Welcome back to the second article in our Retirement Planning Series, “These Can Be Fatal To Your Retirement!”
- Part One: Ignoring the “Sequence of Returns” Can Be Fatal to Your Retirement Portfolio
- Part Three: Unnecessary Fees Are a Silent Killer to Your Retirement Portfolio
Last quarter, we discussed how ignoring the “Sequence Of Returns” (SOR) during your retirement planning can be fatal to both your portfolio and retirement! (If you haven’t read the article yet, make sure you do! It’s extremely beneficial!)
In review, the SOR article taught us that suffering portfolio losses early in your retirement can be fatal. When constructing your retirement portfolio, it’s not just about knowing the historic annual average returns of your investments. You need to consider your age and stage of life as well as the current position of the markets.
If you’re nearing retirement and the markets are historically high, it’s more likely that there will be future losses in the markets early in your retirement. History has proven that highs don’t last forever. That is the time when you should be considering portfolio adjustments that protect your lifestyle.
This quarter, we are going to discuss the impact of portfolio losses and a strategy you can use in your portfolio to avoid them. To use an example portfolio of one million dollars that spans 18 years, we have a scenario where during the period between 2000 and 2017, the S & P 500 suffered only four losing years while providing 14 winning years!
One would think that with only four losing years vs. 14 winning years, your money would have performed great! However, when you dig a little deeper, the fear of running out of money that so many retirees have, is real. The $1,000,000 invested in the S & P 500 had provided $900,000 in income withdrawals. Yet, the value had declined all the way down to $396,125.39.
Another example portfolio where a defensive strategy known as the “50% Participation Rate” (PR50) is used shows results that are very different. With this strategy, negative returns are replaced with 0% returns. So, when the S & P 500 loses, you earn 0% instead of suffering the negative returns. When the S & P 500 is positive, you earn 50% of the price returns.
In other words, you don’t earn 100% of the gains, nor do you experience any of the losses. In fact, once you earn gains, they are automatically and annually locked in and can’t be lost during negative market performance. Initially, it doesn’t sound like this type of strategy would perform that well, but the numbers don’t lie. The same $1,000,000 invested back in 2000 using the PR50, provides the same $900,000 in income withdrawals, but is worth $821,216.94! That’s a difference in value of $425,091.55!
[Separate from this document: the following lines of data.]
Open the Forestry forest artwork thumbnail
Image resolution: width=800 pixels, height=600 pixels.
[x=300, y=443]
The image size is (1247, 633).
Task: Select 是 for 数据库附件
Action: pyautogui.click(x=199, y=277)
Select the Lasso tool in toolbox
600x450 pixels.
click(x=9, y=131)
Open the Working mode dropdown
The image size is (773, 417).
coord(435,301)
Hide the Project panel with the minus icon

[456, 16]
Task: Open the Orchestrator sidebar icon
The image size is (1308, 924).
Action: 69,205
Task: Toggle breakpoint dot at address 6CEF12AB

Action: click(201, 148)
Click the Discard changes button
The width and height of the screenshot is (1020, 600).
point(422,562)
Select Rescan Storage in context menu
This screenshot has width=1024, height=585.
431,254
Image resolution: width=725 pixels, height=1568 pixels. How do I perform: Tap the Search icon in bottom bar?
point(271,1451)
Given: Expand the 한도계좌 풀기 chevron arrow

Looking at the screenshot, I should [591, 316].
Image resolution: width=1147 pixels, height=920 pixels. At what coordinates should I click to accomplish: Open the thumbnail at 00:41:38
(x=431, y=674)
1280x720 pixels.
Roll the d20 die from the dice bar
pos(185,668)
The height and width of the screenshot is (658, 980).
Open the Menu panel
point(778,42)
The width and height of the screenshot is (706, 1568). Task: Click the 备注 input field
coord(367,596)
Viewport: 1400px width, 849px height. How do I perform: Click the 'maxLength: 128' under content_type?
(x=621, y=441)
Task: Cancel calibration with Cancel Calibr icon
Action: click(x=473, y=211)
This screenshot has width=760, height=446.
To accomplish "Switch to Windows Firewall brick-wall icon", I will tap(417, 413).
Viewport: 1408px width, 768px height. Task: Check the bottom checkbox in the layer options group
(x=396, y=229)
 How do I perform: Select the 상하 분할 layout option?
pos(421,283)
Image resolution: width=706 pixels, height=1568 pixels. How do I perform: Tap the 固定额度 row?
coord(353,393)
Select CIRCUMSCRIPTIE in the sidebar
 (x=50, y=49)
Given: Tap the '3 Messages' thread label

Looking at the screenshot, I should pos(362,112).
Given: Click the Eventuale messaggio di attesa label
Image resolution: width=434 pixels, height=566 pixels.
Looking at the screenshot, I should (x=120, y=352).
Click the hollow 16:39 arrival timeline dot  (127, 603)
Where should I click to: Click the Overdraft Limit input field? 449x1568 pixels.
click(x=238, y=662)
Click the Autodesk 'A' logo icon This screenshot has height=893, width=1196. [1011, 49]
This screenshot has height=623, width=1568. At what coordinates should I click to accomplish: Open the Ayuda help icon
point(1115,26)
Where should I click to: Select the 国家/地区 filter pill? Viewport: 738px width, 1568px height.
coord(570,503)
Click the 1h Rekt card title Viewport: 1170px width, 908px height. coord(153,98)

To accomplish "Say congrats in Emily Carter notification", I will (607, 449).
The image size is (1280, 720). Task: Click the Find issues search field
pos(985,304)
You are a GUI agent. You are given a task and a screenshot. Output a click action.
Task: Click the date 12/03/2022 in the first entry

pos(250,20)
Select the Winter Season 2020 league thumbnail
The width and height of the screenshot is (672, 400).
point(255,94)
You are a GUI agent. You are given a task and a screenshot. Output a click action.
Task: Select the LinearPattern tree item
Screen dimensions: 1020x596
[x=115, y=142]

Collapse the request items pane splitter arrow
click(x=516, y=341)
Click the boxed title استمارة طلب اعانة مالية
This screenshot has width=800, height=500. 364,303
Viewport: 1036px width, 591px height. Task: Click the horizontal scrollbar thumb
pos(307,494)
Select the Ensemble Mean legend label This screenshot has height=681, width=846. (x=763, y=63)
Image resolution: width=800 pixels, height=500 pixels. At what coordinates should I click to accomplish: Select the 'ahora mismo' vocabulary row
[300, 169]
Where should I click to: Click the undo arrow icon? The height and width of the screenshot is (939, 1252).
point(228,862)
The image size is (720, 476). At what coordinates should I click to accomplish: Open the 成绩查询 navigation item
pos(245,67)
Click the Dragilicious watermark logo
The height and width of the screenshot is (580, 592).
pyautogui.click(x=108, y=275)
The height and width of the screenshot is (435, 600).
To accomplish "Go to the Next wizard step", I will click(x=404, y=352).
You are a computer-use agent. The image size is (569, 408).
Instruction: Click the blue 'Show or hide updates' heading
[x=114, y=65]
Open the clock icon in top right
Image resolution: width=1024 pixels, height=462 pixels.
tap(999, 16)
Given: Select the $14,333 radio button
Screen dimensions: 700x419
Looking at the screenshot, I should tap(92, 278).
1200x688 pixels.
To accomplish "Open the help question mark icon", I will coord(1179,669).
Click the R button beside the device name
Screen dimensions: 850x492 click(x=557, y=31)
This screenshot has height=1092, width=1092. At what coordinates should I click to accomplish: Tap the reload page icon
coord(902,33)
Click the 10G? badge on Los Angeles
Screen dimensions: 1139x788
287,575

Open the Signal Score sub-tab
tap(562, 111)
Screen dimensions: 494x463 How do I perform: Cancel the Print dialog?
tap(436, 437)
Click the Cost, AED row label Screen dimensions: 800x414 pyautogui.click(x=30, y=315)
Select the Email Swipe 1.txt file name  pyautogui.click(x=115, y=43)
When you’re younger, working, earning income and investing, losses are not as critical. When you’re at retirement, losses can be fatal and must be planned for and eliminated. You don’t need all the gains if you don’t suffer the losses.
Here Are Five Portfolio Adjustments That You Should Consider Implementing Into Your Retirement Plan While The Markets Are High:
- Factor the “Sequence Of Returns” into your retirement plan.
- Redesign your portfolio from a “working years portfolio” to a “retirement years portfolio.”
- Make sure that the income streams you’ll need to live your lifestyle are secure, so even if there are market declines, you’re still able to live your retirement according to your plan.
- Make sure the core portion of your portfolio is secure to eliminate unnecessary market losses.
- Eliminate unnecessary fees from your portfolio. Fees can be just as bad as losses.
If you’re nearing or already in retirement, avoiding losses becomes more important than chasing returns. It’s the stage of life where protecting what you’ve worked so hard and so long for that matters most! Retire with certainty!
The opinions voiced in this material are for general information only and are not intended to provide specific advice or recommendations for any individual. To determine which products/investment(s) may be appropriate for you, consult with your attorney, accountant, financial advisor or tax advisor prior to investing or taking action.